The e-learning National Active Charter Training (e-NACT) Project is a DG Justice supported project providing a training methodology and training activities that, coupled with the expertise of the trainers involved, foster the emergence and consolidation of a common culture of fundamental rights.
By discussing their difficulties and best practice with academics and with foreign colleagues with respect to the application of the Charter, legal practitioners will deepen their understanding of the Charter and equip themselves with new instruments and notions in order to use it more effectively.
For this purpose, e-NACT will offer systematic, interdisciplinary, interconnected and combined residential and e-learning training on several areas of law, namely:
The scope and application of the EU Charter of Fundamental Rights
Asylum & Immigration
Freedom of Expression
Children’s Rights
Social Rights in Labour Law
Data protection
e-NACT will create an easy-to-use training toolkit consisting of traditional and e-learning tools that will be the basis for a set of 16 training events targeting legal practitioners at transnational and national levels. It will promote judicial interaction, which will booster mutual trust and cooperation among domestic legal practitioners. Additionally, the Centre’s database of national caselaw will be extended.
Project Activities
Training Events
Throughout the project 16 Training Workshops gathered national judges and lawyers coming from all the Member States. These workshops were structured as experimental laboratories where participants actively engage with the scope of the application and effects of the Charter in different areas of law, as well as the potential for judicial interaction techniques.

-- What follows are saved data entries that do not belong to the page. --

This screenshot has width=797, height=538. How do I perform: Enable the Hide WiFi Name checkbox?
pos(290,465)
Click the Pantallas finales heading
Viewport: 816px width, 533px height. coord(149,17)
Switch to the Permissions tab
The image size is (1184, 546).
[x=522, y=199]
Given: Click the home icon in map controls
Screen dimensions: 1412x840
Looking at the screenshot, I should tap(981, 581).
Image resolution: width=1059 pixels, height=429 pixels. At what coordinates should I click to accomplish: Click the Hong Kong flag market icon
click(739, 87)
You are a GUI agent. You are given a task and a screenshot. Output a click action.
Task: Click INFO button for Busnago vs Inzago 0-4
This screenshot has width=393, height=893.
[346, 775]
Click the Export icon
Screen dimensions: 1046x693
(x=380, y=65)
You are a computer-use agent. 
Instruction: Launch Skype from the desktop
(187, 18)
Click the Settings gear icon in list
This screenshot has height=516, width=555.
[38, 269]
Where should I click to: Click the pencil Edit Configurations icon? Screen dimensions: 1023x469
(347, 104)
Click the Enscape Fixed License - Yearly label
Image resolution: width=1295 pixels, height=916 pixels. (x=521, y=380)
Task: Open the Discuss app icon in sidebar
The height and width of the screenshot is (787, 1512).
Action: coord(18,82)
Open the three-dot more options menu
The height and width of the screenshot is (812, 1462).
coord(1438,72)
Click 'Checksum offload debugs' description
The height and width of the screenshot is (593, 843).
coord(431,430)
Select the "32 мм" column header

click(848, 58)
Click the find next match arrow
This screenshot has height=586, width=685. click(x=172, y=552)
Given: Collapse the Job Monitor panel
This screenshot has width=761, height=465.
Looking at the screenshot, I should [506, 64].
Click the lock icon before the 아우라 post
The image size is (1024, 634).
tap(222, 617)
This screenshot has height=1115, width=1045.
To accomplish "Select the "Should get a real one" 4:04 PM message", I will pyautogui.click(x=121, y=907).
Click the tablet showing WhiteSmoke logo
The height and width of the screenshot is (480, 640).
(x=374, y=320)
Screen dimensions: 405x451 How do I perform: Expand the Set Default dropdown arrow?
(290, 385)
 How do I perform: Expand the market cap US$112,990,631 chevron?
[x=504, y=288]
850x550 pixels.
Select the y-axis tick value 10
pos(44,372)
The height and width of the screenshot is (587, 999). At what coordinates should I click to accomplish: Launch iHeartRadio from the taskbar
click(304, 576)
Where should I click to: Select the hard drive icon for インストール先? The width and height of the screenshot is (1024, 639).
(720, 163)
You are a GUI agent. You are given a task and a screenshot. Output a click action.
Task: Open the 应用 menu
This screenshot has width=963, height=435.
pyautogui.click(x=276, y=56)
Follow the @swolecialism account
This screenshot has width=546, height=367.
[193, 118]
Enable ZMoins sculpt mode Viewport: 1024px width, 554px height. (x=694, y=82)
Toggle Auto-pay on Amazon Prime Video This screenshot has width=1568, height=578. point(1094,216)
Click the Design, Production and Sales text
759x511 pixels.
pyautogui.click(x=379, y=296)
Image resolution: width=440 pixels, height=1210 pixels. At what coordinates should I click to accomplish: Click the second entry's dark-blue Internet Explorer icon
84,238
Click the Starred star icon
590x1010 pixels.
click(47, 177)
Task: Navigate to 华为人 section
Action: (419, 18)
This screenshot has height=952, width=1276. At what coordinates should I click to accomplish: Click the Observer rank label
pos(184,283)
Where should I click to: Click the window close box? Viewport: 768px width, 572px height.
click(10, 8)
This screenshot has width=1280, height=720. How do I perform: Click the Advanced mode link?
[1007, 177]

Transnational training workshops
The Transnational training workshops provided the participants with a platform for the transnational mutual exchange of their experiences, difficulties and best practices related to the application of the Charter. They offered the environment where there are no longer any of the major obstacles that usually prevent legal practitioners from benefiting from a direct interaction with their colleagues and with academics – time-constraints, linguistic skills, accessibility of sources.
Each Workshop run for 2 days and involved a target group of 30 of legal practitioners.
The training was be based on the training materials drafted within the project:
• thematic Handbooks
• e-booklet on the use of the Charter
• Hypothetical cases
National training workshops
The National Training Workshops were held in the Spring 2019 and replicated the format and methodology experimented with in transnational training workshops. The events involved legal practitioners from the Member State of the partner responsible for the organisation of the event. The national training workshops were the following:
- CIPD – National Training Workshop on Data protection – 4-5 April 2019
- CIPD – National Training Workshop on Freedom of expression – 11-12 April 2019
- UNBR – National Training Workshop on Freedom of expression – 18-19 April 2019
- UL – National Training Workshop on Freedom of expression – 13 May 2019
- UNPR – National Training Workshop on Data protection – 20-21 May 2019
- CIPD – National Training Workshop on Migration and asylum – 30-31 May 2019
- UPF – National Training Workshop on Freedom of expression and Data protection – 30-31 May 2019
- SSM – National Training Workshop on Freedom of expression – 17-19 June 2019
- UNPR – National Training Workshop on Migration and asylum – 27-28 June 2019
Each Workshop involved approximately 20 to 30 legal practitioners, and participants had their travel and per diem costs covered by the Project.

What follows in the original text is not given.